- _Text provided_:

The Edinburgh Quartet

The French Institute - 24/06/22

A welcome return - I have missed them! 

That was my response when asked to review their first live concert since lockdown by the Edinburgh Quartet. True we have had streamed performances by the Quartet but it’s not the same as live music. As I explained in a previous review of the Quartet before lockdown, I have a special love of string quartets since I grew up in Harlow New Town where we were fortunate enough to have the Alberni String Quartet providing a musical education to many of us with 8 to 10 concerts a year. I loved sitting in the front row of the audience next to the cello feeling the music through my bones as well as listening through my ears. So on Friday night I positioned myself on the front row next to Mark Bailey’s cello and prepared to immerse myself in the music. I wasn’t disappointed, not least because they ended with my favourite string Quartet, the Dvorak American. Many years ago when I was an MEP and along with Nana Mouskouri in charge of music policy in the Parliament I hosted a concert for a world music conference with the record industry, the European Commission the European Parliament. I invited the Alberni String Quartet over from Harlow to Brussels and asked them to play the Dvorak American Quartet. Funnily enough they coupled this with a Haydn Quartet, just as the Edinburgh Quartet did tonight!      

The Edinburgh Quartet are Scotland’s leading string quartet and indeed in their time one of Britain’s leading quartets. They have been in existence for 60 years with of course different personnel over the years, although cellist Mark Bailey has clocked up 37 of those 60 years. Recently they have been going through a change in personnel, not helped by COVID lockdowns and Brexit, which has made it more difficult for their former leader who came from the Netherlands. So I wasn’t quite sure which Edinburgh Quartet would turn up, but was delighted when Tristan Gurney led the quartet into the concert hall at the French Institute (which readers may know as the former committee rooms of the Scottish Parliament, or more likely for the very good French restaurant on the ground floor). It’s a very nice small concert hall with a lovely view of St Giles and holds about 80 people, just right for a string quartet. 

Tristan is a former leader of the Edinburgh Quartet, but more recently took a break to concentrate on the Northern Symphonia in Newcastle. He is a fine musician and a great enthusiast for the music of string quartets, although he did admit to me some years ago that he had never read Vikram Seth’s great novel about a string quartet ‘Equal Music’. He said, “I’m too afraid!” He gave an enthusiastic intro to this concert, in particular the first work of the evening the Haydn Quartet Op 76 No. 5 Largo. The other members of the quartet were Justine Watts violin, Catherine Marwood viola and Mark Bailey cello, and although this might have been their first public concert in a while, it was clear that they had been rehearsing and playing together. They were in perfect harmony.

- _Prompt A_:
Summarize the concert review in two sentences.
- _Prompt B_:
Answer these questions from the concert review:
(i) About how many people does the concert hall at the French Institute hold?
(ii) How many of the quartet's 60 years has Mark Bailey been with it?
(iii) What orchestra did Tristan Gurney take a break to concentrate on?
- _Prompt C_:
Extract word for word the passage of the concert review that runs from "Tristan is a" to "in perfect harmony.".

- _Stored data entries_:

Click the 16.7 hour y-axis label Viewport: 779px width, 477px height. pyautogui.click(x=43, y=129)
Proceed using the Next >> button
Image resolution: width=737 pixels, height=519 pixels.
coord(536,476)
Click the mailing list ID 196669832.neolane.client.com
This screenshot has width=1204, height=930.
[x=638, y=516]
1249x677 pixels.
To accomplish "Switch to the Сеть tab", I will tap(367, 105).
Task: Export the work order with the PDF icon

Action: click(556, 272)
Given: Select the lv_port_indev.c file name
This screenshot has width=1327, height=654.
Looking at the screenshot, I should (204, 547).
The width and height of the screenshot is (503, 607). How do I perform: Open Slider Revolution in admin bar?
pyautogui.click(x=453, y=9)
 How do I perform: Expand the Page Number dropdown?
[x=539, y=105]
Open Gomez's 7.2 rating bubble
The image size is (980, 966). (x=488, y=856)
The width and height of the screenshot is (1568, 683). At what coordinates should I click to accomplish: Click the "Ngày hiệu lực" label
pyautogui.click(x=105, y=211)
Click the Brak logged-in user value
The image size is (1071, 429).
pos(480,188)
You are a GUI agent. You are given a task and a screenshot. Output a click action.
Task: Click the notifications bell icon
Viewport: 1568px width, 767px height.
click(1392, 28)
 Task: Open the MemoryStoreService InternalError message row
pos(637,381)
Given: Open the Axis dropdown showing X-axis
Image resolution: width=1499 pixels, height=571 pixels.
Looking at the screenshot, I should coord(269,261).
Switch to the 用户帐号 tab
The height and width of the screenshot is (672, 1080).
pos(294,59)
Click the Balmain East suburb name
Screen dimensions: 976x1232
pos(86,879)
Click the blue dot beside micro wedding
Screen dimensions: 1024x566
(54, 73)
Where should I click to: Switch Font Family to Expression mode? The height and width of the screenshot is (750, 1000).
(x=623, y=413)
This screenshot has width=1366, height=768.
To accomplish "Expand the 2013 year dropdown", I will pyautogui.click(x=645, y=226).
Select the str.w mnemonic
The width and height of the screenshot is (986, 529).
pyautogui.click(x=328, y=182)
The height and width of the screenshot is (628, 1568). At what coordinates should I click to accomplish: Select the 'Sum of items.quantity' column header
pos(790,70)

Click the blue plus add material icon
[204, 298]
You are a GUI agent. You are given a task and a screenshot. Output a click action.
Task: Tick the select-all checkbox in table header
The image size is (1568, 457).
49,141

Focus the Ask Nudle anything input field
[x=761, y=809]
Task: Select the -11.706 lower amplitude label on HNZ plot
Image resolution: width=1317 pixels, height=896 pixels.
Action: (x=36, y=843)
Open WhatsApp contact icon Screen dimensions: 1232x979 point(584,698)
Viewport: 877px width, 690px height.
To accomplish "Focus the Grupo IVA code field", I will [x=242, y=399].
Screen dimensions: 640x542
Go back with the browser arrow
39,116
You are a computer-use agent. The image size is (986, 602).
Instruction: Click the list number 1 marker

- _Written answer A_:
The reviewer attended the Edinburgh Quartet's first live concert since lockdown at the French Institute, sat in the front row next to Mark Bailey's cello, and was not disappointed, partly because the program ended with the Dvorak American Quartet. Led by Tristan Gurney with Justine Watts, Catherine Marwood and Mark Bailey, the quartet has existed for 60 years and has recently gone through a change in personnel, and on this evening it played in perfect harmony.

- _Written answer B_:
(i) About 80 people.
(ii) 37 years.
(iii) The Northern Symphonia in Newcastle.

- _Written answer C_:
Tristan is a former leader of the Edinburgh Quartet, but more recently took a break to concentrate on the Northern Symphonia in Newcastle. He is a fine musician and a great enthusiast for the music of string quartets, although he did admit to me some years ago that he had never read Vikram Seth’s great novel about a string quartet ‘Equal Music’. He said, “I’m too afraid!” He gave an enthusiastic intro to this concert, in particular the first work of the evening the Haydn Quartet Op 76 No. 5 Largo. The other members of the quartet were Justine Watts violin, Catherine Marwood viola and Mark Bailey cello, and although this might have been their first public concert in a while, it was clear that they had been rehearsing and playing together. They were in perfect harmony.